UW Health Sciences/UW Medicine

An adult tapeworm and broken worm segments from an intestinal infestation.CDC

HIV care centers are an important and highly accessed point of care for HIV-infected children and their families in sub-Saharan Africa, but opportunities to address other health issues are being missed.

Proven interventions, including routine deworming among children, could be effectively integrated into HIV care according to a new paper by University of Washington researchers published in the journal PLoS Neglected Tropical Diseases.

The article, “Integration of Deworming into HIV Care and Treatment: A Neglected Opportunity,” estimates that millions of HIV-infected individuals in sub-Saharan Africa are also infested with parasitic worms, called helminths. The parasitic infestations have enormous health consequences, including anemia, malnutrition and impaired cognitive development, and may also increase the progression of HIV.

Helen Gerns, the lead researcher on the paper, said that the World Health Organization recommends annual or bi-annual  deworming of children in schools  as a cost-effective strategy to diminish the consequences of chronic helminth infection. However,  many children are not routinely being dewormed through programs in schools. This, despite the fact that standard treatment of soil-transmitted helminth infection  entails only a single 400 mg dose of albendazole, making routine deworming of children a simple intervention.  In addition to missing those children who are unable to attend school during deworming campaigns, school based deworming misses children younger than school age.

“Annual deworming of preschool-aged children is safe and highly effective in reducing parasite prevalence and intensity, malnutrition, and risk of stunting, but a formal policy does not yet exist to target this age group,” said the researchers. “Because children are infected and often diagnosed with HIV while very young, preschool-aged children can easily be dewormed in HIV clinics, along with their siblings, to reduce the occurrence of reinfection.”

Deworming HIV-infected children may have additional benefits, including delaying the progression of HIV, reducing other infections, and increasing responsiveness to vaccines.

“Population-level data show that regional variations in vaccine efficacy correlate with variations in the prevalence of enteric [gut] pathogens,” according to the article. The article cites increased efficiency in the rotavirus vaccine and polio eradication efforts in countries with fewer cases of helminth infections.

“Children who failed to respond to oral poliovirus vaccinations were 25 percent more likely to harbor infections with intestinal parasites than vaccine responders,” according to the article.

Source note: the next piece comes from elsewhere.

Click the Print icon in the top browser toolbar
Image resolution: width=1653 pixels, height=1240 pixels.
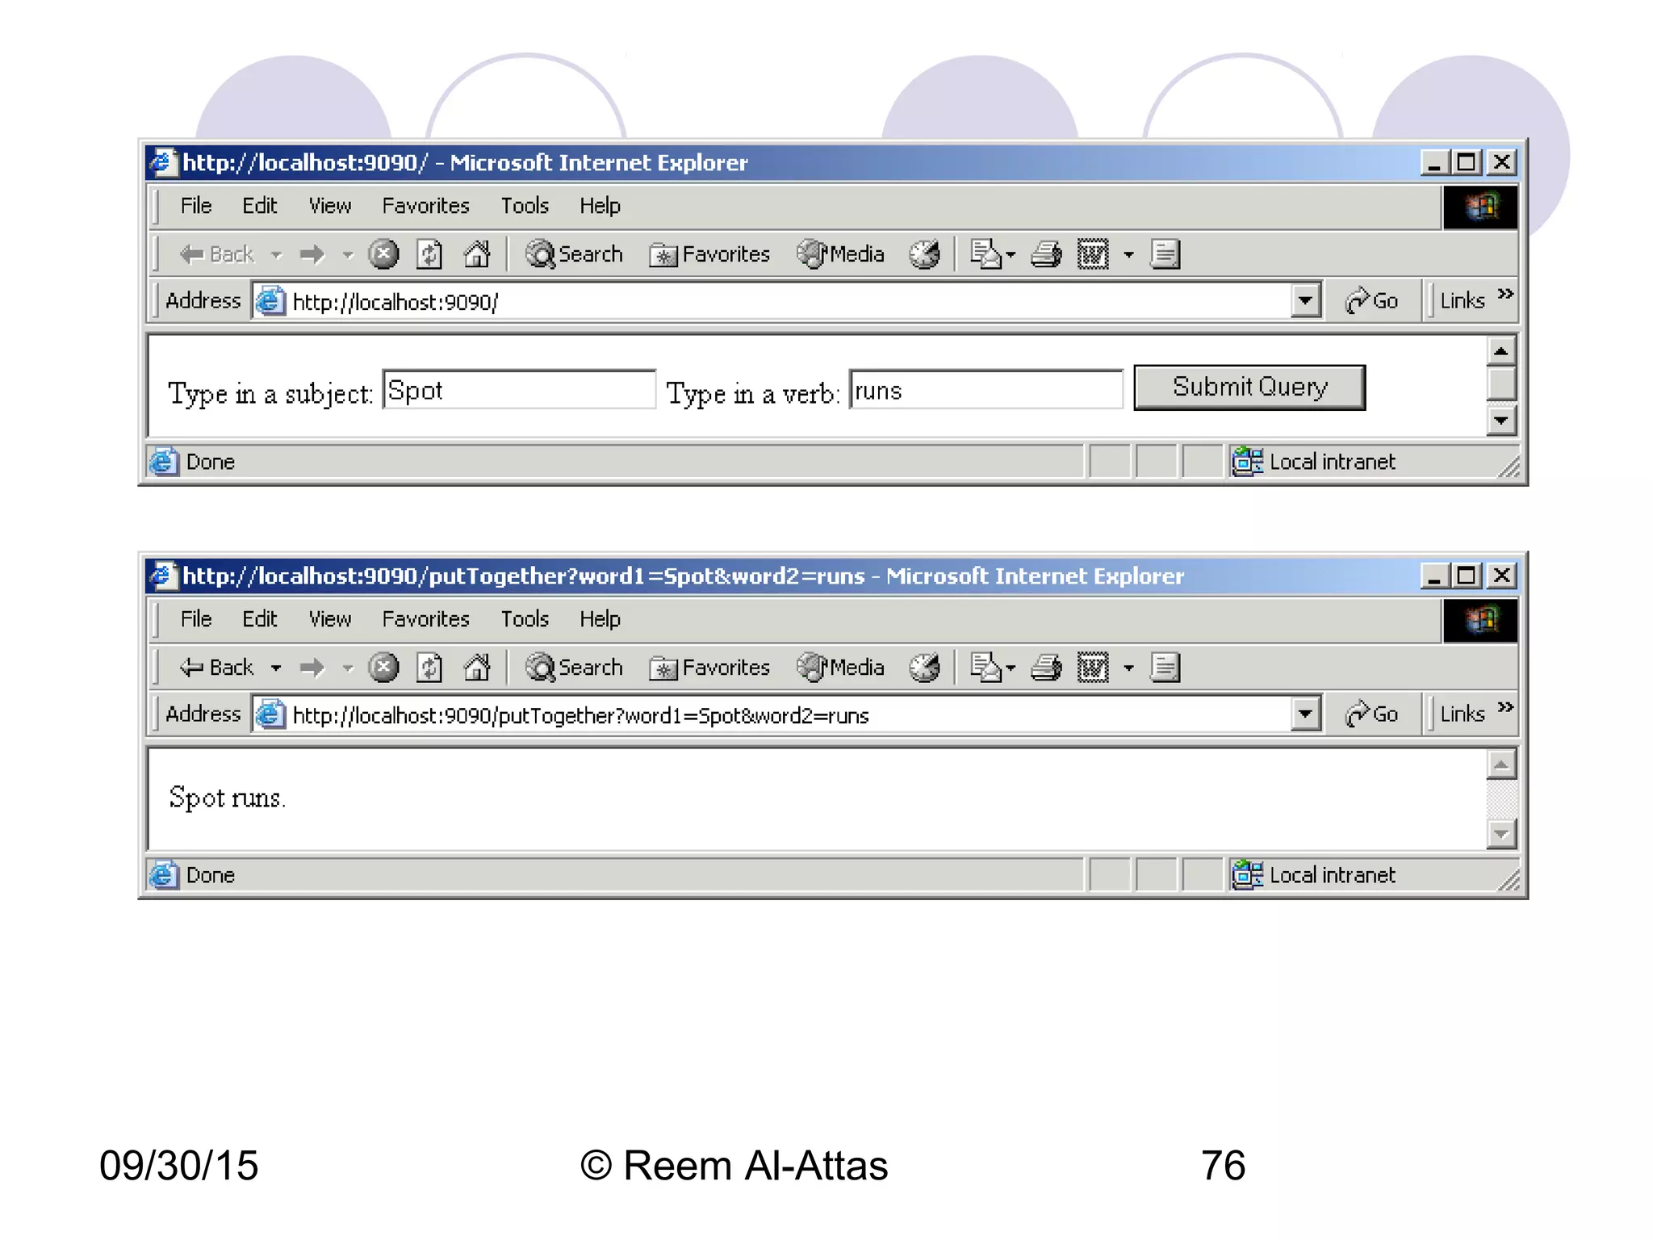click(1046, 254)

“Given that deworming is standard medical care among all children in many settings, we should not miss such an effective, inexpensive and practical opportunity to deworm HIV-infected children,” said co-author Dr. Judd Walson, assistant professor of global health at the University of Washington.

This research was partially funded by a grant from the National Center for Research Resources of the National Institutes of Health and by the UW Center for AIDS Research, Scientific Program on HIV and Co-infections.